3.2.1 "This expression matches the empty string at every position."
Explanation
The expression will match at every position, and most matches will have zero length. Often some * repetition needs to be replaced with some + repetition, to ensure matches contain at least one character.
Examples
The following code will produce too many matches:
(defun numbers (string)
(one-more-re-nightmare:all-string-matches "[0-9]*" string))
(numbers "Phone: 6323003")
;; => (#("") #("") #("") #("") #("") #("") #("") #("6323003") #(""))
one-more-re-nightmare generates this warning when the numbers function is submitted. One solution is to replace the * repetition with + repetition.
(defun numbers (string)
(one-more-re-nightmare:all-string-matches "[0-9]+" string))
(numbers "Phone: 6323003")
;; => (#("6323003"))
3.2.2 "This expression will only ever match the empty string at every position."
Explanation
The expression will only match at every position, and all matches will have zero length.
Examples
Using the empty string as a regular expression generates this warning. Other regular expressions which are not just the empty string can still generate this warning; |b&c will generate this warning, as the regular expression still can only match the empty string.
3.3 Syntax errors
Syntax errors can also be caught at compile-time, signalling full warnings, as function with invalid syntax will always fail at run-time.
Examples
( generates a parsing error. The open-parenthesis should be matched with a closing ).
3.4 Type errors
Type errors can be caught at compile-time, signalling full warnings, as functions with type errors will always fail at run-time.
3.4.1 "This regular expression only produces <m> registers, but <n> variables were provided."
Explanation
Too many register variables were provided for the regular expression provided to do-matches.
Examples
(one-more-re-nightmare:do-matches ((start end s1 e1) "abcde" x) (print (list s1 e1))) generates the warning "This regular expression only produces two registers, but four variables were provided." There are no submatches in abcde, but the do-matches form was provided the variable names s1 and e1 for a submatch.
3.4.2 SBCL reports a type conflict
Explanation
one-more-re-nightmare provides specific types to SBCL for regular expressions provided as string literals.
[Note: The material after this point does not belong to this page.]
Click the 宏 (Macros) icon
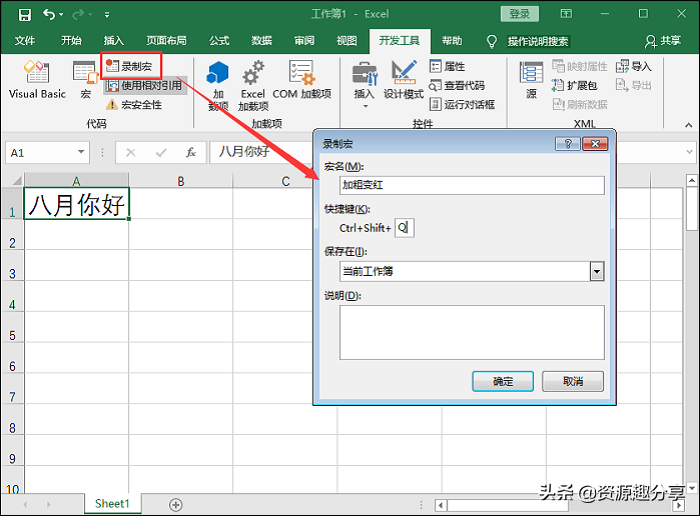 [x=85, y=79]
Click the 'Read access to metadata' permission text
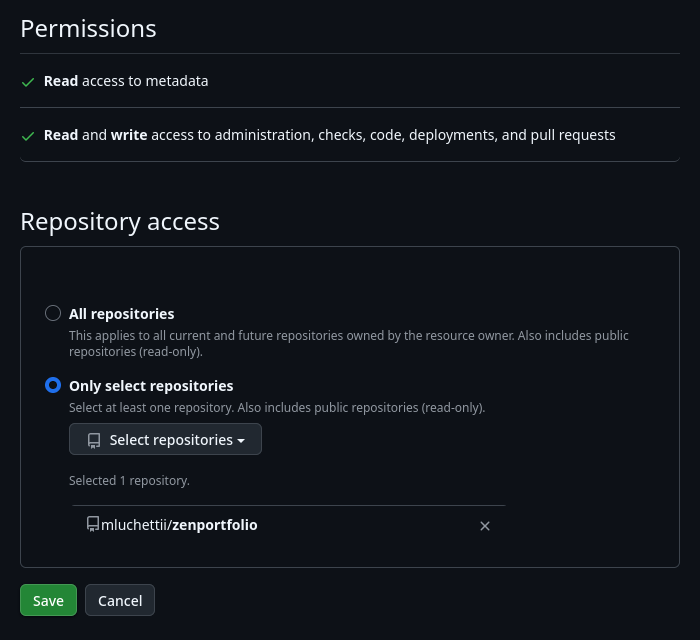 click(x=126, y=81)
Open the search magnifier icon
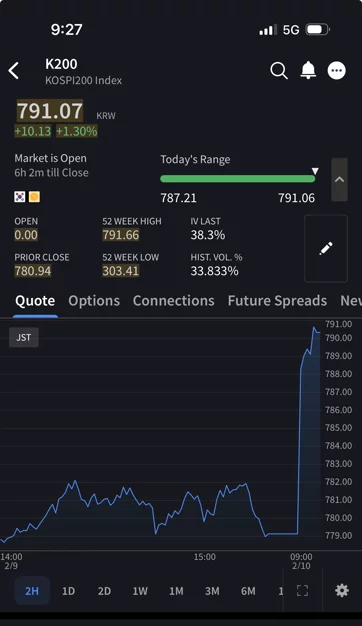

The SBCL compiler can use these types to detect errors in code that uses the results produced by one-more-re-nightmare.
Specifically, one-more-re-nightmare provides the return type (or null (simple-vector 2(n+1))) for a call to first-match with a regular expression with n submatches. one-more-re-nightmare provides the type alexandria:array-index for the first two register variables, and the type (or null alexandria:array-index) for the remaining variables for do-matches.
Examples
(svref (first-match "abc" "abc") 2) generates the warning "Derived type (INTEGER 2 2) is not a suitable index for (SIMPLE-VECTOR 2)."
(do-matches ((s) "ab|ac" "ab") (print (symbol-name s))) generates the warning "Derived type of ... is (VALUES (MOD ...) &OPTIONAL) conflicting with its asserted type SYMBOL." The variable s will always be bound to an index, and never nil, because the first two registers designate the bounds of the entire match.